Uma resolução (nº 183/2025) do Ministério Fazenda alterou a forma de cálculo do faturamento do Microempreendedor Individual (MEI) e das empresas enquadradas no Simples Nacional. Agora, qualquer receita ligada à atividade do MEI deverá ser somada ao faturamento anual, independentemente de ter sido recebida no CNPJ ou na conta pessoal do titular.

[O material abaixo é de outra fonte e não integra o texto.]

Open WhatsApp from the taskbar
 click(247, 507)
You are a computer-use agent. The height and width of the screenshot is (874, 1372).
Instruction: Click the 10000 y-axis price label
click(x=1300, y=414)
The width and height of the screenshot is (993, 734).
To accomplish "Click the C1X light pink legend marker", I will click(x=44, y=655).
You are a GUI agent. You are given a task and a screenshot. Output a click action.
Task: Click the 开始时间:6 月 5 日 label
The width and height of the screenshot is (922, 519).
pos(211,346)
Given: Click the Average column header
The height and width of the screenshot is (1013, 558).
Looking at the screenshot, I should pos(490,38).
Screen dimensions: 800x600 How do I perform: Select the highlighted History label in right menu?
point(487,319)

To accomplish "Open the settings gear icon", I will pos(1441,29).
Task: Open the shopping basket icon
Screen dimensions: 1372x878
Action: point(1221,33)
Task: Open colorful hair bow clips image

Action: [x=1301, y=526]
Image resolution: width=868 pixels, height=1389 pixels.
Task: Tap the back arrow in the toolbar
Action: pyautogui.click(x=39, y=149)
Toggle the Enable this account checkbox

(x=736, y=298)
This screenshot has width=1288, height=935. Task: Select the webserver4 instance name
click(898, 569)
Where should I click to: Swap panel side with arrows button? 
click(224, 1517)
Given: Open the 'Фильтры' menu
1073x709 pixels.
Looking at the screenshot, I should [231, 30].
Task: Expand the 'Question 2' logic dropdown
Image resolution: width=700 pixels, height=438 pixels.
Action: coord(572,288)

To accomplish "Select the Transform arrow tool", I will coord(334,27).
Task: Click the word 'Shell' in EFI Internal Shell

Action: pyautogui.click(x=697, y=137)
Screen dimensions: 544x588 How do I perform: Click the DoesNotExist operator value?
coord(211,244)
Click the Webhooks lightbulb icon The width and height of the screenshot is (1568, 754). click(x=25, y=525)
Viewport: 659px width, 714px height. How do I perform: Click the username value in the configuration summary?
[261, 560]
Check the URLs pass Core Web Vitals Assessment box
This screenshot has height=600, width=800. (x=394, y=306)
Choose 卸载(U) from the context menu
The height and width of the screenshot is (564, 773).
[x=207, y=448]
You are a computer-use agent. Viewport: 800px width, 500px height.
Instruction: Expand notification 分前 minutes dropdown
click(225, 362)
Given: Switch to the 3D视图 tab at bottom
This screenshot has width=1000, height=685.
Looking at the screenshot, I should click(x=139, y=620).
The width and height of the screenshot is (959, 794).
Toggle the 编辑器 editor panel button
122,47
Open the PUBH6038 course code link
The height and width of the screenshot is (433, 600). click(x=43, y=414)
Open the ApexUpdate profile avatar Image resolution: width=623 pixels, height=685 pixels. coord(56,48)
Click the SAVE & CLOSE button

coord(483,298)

Segundo o ministério, a mudança busca combater o fracionamento de receitas, prática usada para reduzir artificialmente o faturamento e manter o enquadramento dentro do limite anual de 81 mil reais. É que muitos empreendedores utilizavam a conta pessoal, o PIX ou a maquininha registrada no CPF para receber parte dos pagamentos. Como não era informada como receita do MEI, criava distorções no limite.
Pela resolução, se a renda vem da mesma atividade exercida pelo MEI, deve ser incorporada ao cálculo anual. O salário de carteira assinada, no entanto, permanece fora dessa conta, por não ser receita empresarial.
CRUZAMENTO DE DADOS
Essa nova regra reforça a integração entre União, Estados e Municípios, aumentando o fluxo de informações entre órgãos fiscais. Bancos e operadoras de cartão terão papel maior no monitoramento de movimentações relacionadas à atividade do MEI.
O cruzamento mais amplo de dados financeiros, operações recebidas em contas pessoais correspondentes à atividade empresarial serão identificadas com mais agilidade.